A poor substitute for actually studying our Constitution, the Bill of Rights or the Magna Carta.
This year November 10 was the day prior to what used to be
Armistice Day, marking the ceasefire negotiated on the 11th hour of
the 11th day of the 11th month, ending European combat and,
ultimately, World War I. My father’s father was wounded on that day and it was
a long time before he made it home again, his health permanently broken. He
told his only son, “Don’t believe them when they tell you the next war is a
good one. There is no such thing.”
When I reflect on what I studied as a history major and continue
to study as a teacher of history, enforced patriotism at the taxpayers’ expense
targeting children who have not yet attained the age of reason makes me feel
like weeping. It’s nearly always practiced by aggressive, warrior nation-states
and it nearly always ends badly.
Shutting down critical thinking by silencing questioners and
dissenters by mandatory displays of chauvinism is a recipe for a dumb populace
easily enlisted as cannon fodder.
I stayed at a friend’s house last night and she told me of
her friend whose son had refused, in around 2006, to stand for the pledge of
allegiance in homeroom.
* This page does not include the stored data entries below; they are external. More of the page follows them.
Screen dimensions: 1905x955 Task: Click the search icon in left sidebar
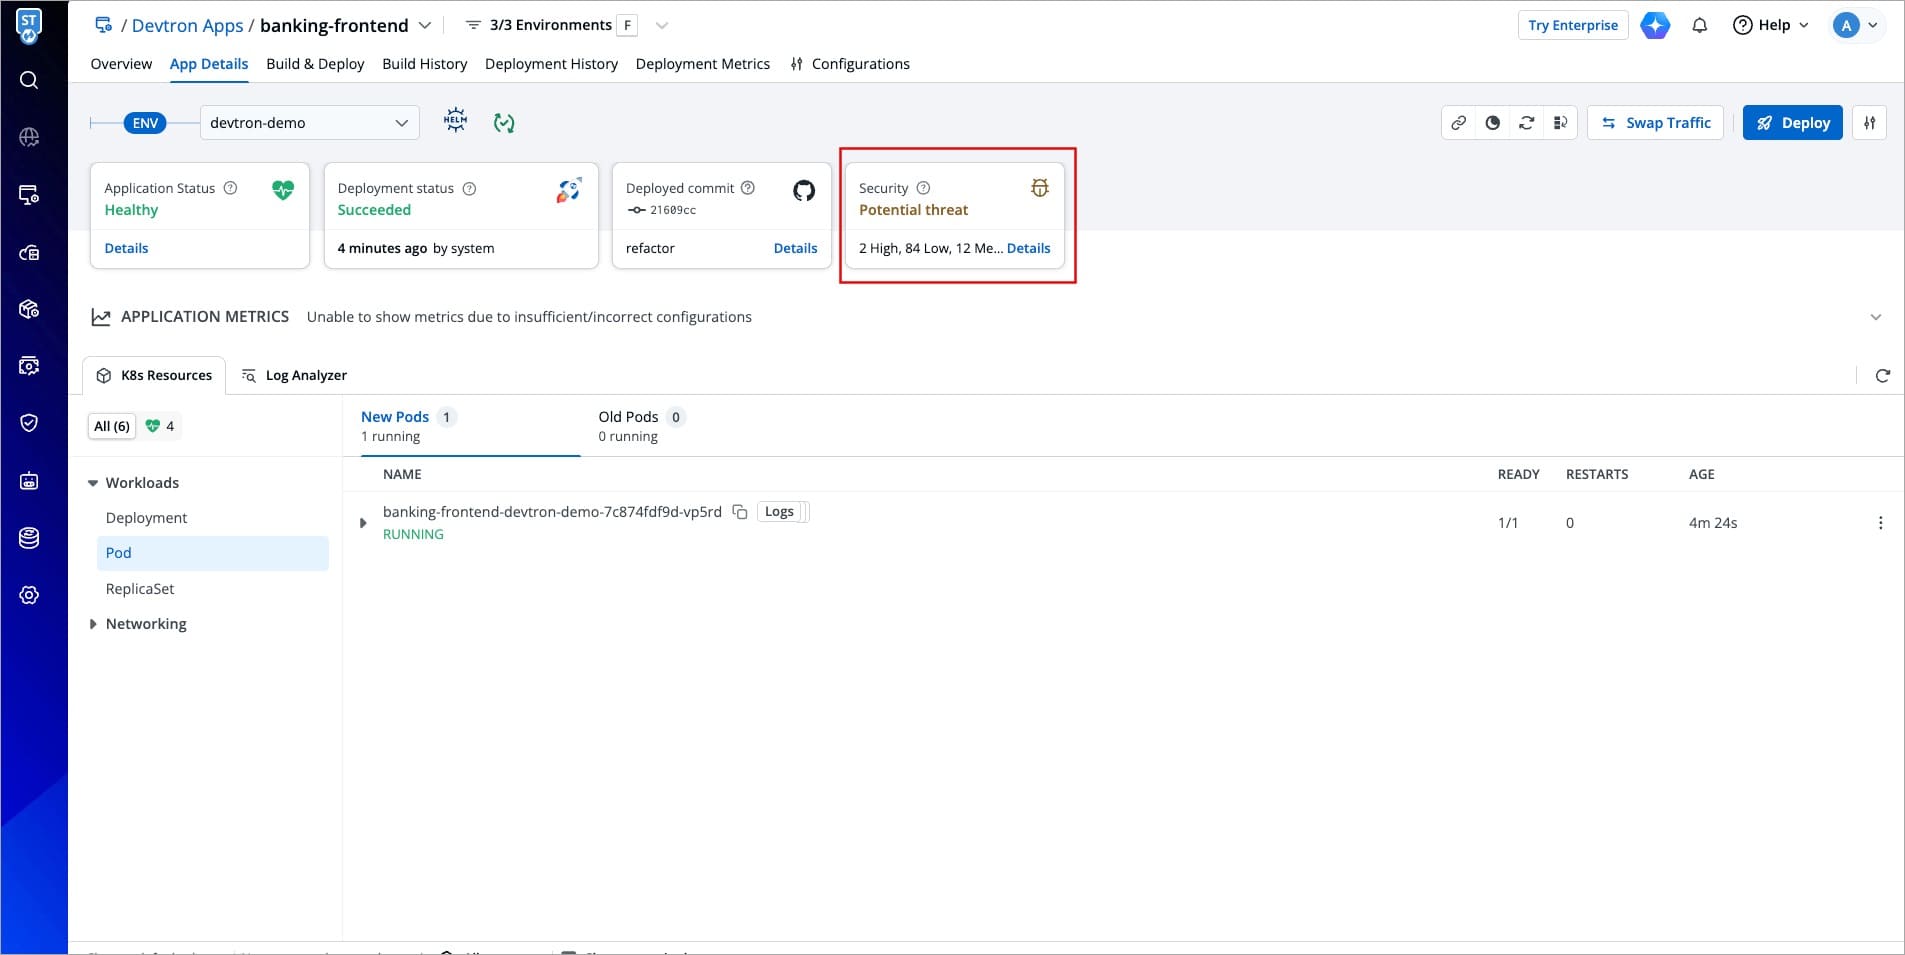(x=29, y=80)
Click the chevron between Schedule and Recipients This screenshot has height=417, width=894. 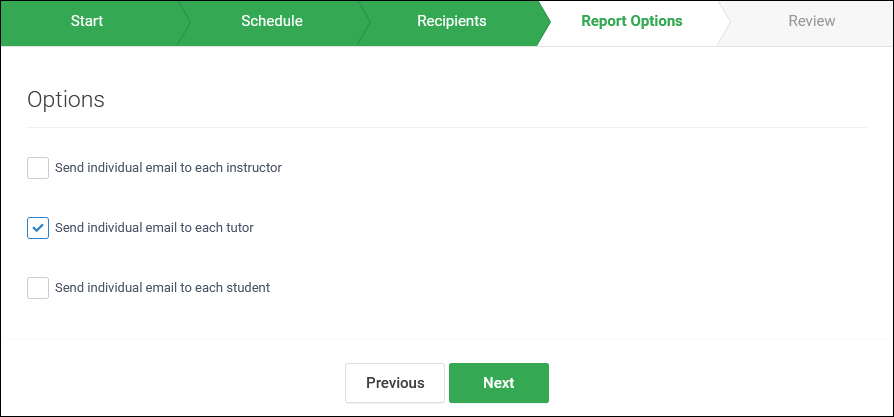pyautogui.click(x=365, y=21)
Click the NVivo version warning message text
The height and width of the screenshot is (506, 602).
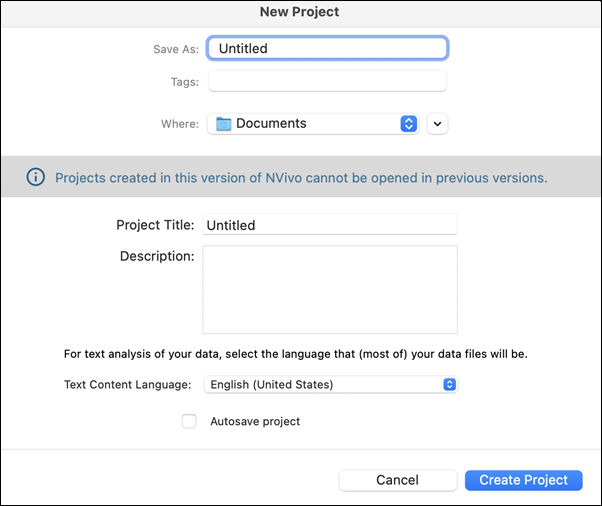[301, 178]
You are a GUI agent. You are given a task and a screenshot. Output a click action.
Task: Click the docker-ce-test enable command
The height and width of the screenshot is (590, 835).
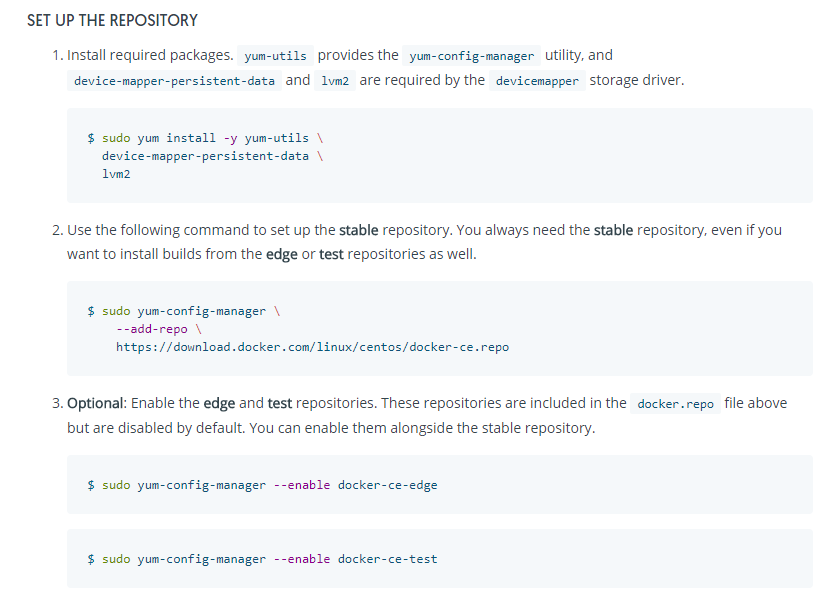click(263, 559)
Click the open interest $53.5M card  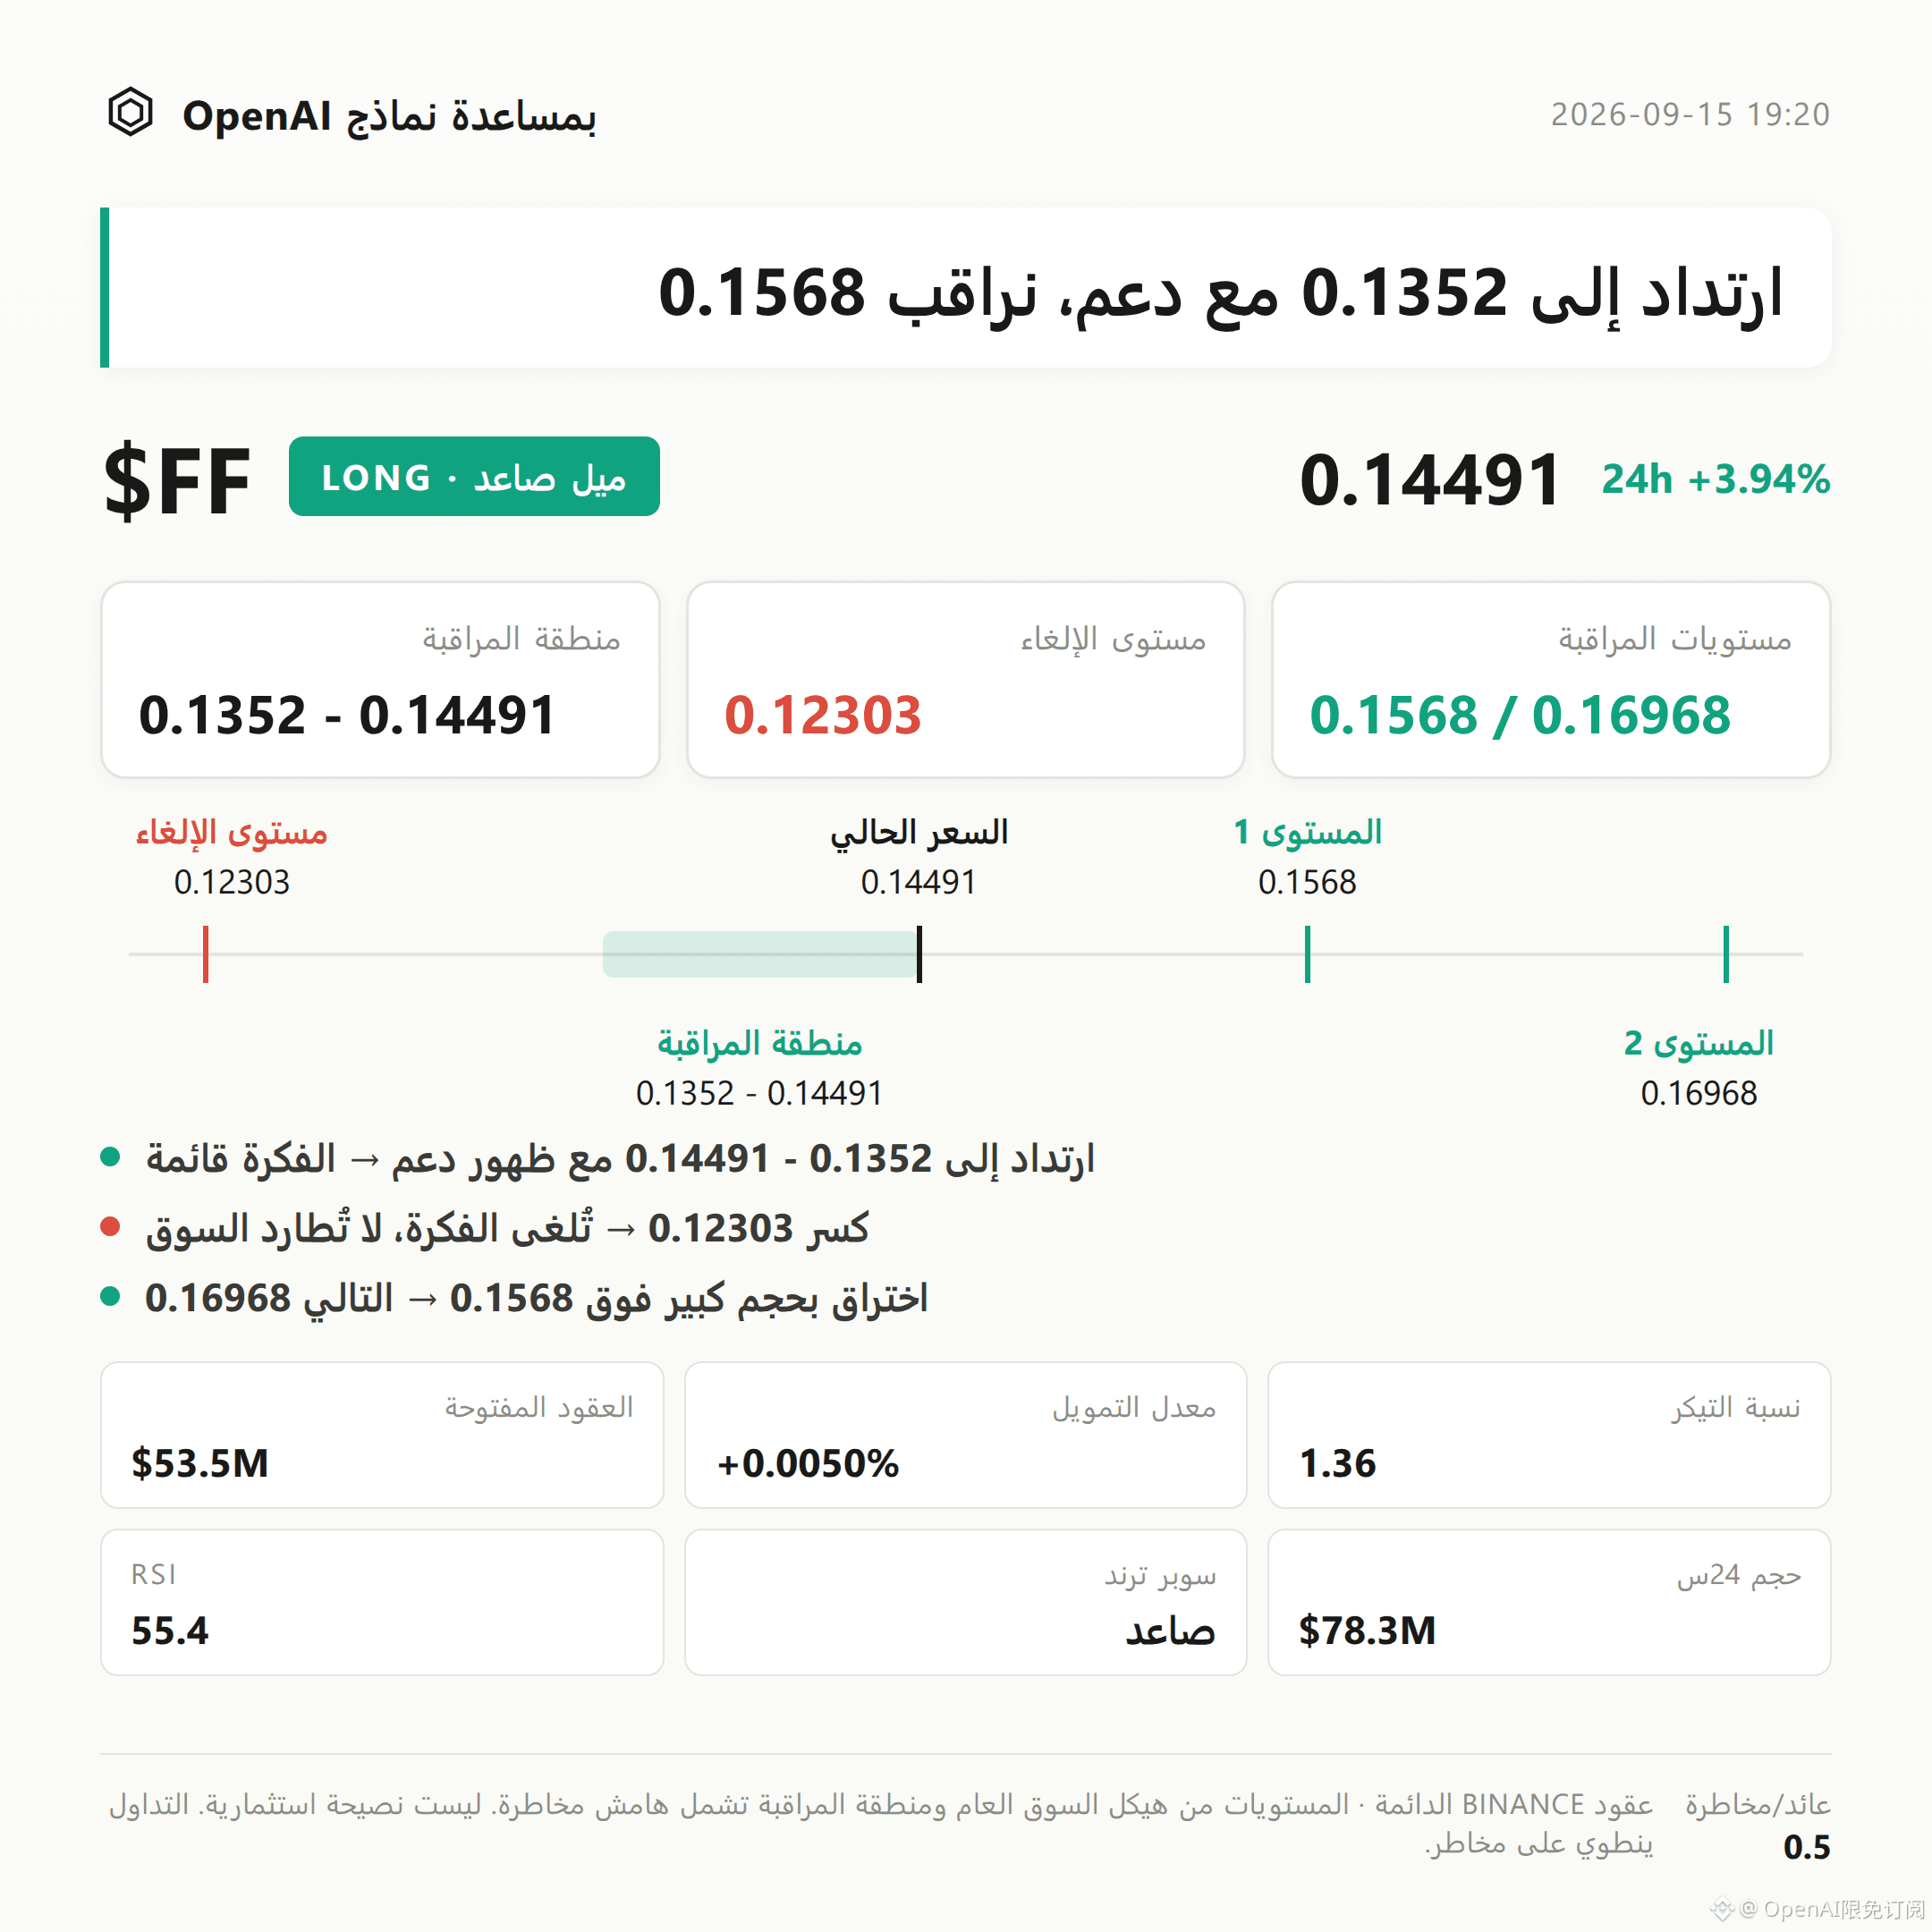pyautogui.click(x=382, y=1435)
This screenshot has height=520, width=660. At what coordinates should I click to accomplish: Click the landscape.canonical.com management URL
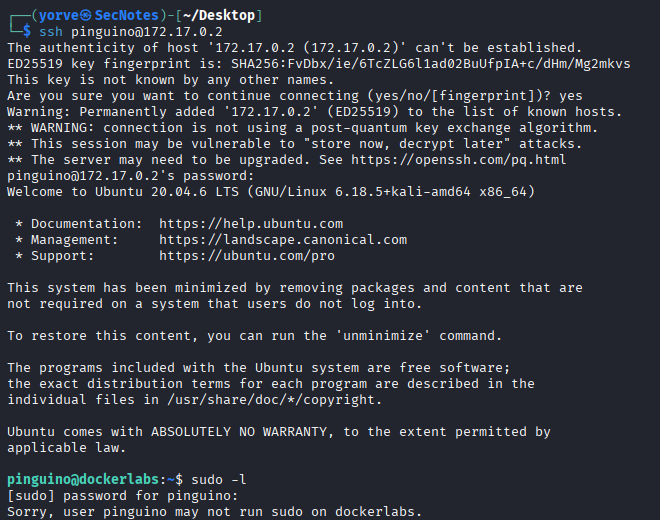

He was threatened with suspension eventually and when
his mother protested she was told that the mandatory pledge of allegiance was “school
policy.” She didn’t think that school policy trumped the 1st
amendment, and she took the case all the way to the superintendent and the
school board. They agreed with her, but meanwhile the football coach had told
the boy that if he didn’t stand for the pledge he was off the team. The boy
knuckled under.
My friend said she was most appalled by the fact that no
teachers in this public high school in a university town in the western
mountains of Maine stood up for the boy’s rights. Only one teacher told the
mother that he agreed the boy had the right not to stand, but said he didn’t
dare speak openly about it for fear of losing his job. Everyone else was either
mute or vocally agreed with the mandatory pledge of allegiance. By teenagers
who had not even reached adulthood. In what sense is such a pledge even valid?
One of the arguments the boy had heard was that he was a
hypocrite because he would sing the national anthem before football games. The
student tried to argue that pledging allegiance to a nation was quite a
different matter from singing a patriot song. I give him an A+ for critical
thinking on that one.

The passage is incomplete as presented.